Exercise aim: When the line with "Where should I click to: Click the pothole" is found, repeat it and all lines that follow it exactly, stopping at the end of the listing.

========================

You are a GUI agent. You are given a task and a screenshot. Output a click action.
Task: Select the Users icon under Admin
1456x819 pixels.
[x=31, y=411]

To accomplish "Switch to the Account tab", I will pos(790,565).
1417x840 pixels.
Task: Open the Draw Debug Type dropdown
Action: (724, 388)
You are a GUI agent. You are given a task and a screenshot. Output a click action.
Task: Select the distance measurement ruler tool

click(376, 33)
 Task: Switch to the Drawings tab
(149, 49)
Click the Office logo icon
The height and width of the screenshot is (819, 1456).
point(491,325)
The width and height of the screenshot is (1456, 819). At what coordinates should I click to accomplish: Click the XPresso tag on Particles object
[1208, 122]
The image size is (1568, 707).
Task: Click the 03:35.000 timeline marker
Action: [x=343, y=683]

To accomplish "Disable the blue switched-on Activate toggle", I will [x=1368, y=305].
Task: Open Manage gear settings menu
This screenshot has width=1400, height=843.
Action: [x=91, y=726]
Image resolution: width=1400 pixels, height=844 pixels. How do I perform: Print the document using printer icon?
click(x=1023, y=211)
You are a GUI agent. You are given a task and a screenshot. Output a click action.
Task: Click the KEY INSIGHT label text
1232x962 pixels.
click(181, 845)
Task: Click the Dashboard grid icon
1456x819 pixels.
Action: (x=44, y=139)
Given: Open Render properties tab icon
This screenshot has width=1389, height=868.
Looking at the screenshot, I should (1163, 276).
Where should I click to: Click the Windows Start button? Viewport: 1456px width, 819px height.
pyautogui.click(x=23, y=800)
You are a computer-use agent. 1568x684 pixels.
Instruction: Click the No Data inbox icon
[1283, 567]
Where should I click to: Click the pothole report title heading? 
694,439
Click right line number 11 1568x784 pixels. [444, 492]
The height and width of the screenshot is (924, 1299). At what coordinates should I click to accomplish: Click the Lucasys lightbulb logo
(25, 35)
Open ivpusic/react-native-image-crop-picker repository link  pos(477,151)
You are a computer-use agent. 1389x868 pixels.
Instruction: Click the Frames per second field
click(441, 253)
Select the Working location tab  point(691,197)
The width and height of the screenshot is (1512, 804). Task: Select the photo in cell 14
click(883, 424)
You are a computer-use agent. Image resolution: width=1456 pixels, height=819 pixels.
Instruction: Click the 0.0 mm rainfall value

========================

Answer to this problem:
Where should I click to: Click the pothole report title heading? 
694,439
Click right line number 11 1568x784 pixels. [444, 492]
The height and width of the screenshot is (924, 1299). At what coordinates should I click to accomplish: Click the Lucasys lightbulb logo
(25, 35)
Open ivpusic/react-native-image-crop-picker repository link  pos(477,151)
You are a computer-use agent. 1389x868 pixels.
Instruction: Click the Frames per second field
click(441, 253)
Select the Working location tab  point(691,197)
The width and height of the screenshot is (1512, 804). Task: Select the photo in cell 14
click(883, 424)
You are a computer-use agent. Image resolution: width=1456 pixels, height=819 pixels.
Instruction: Click the 0.0 mm rainfall value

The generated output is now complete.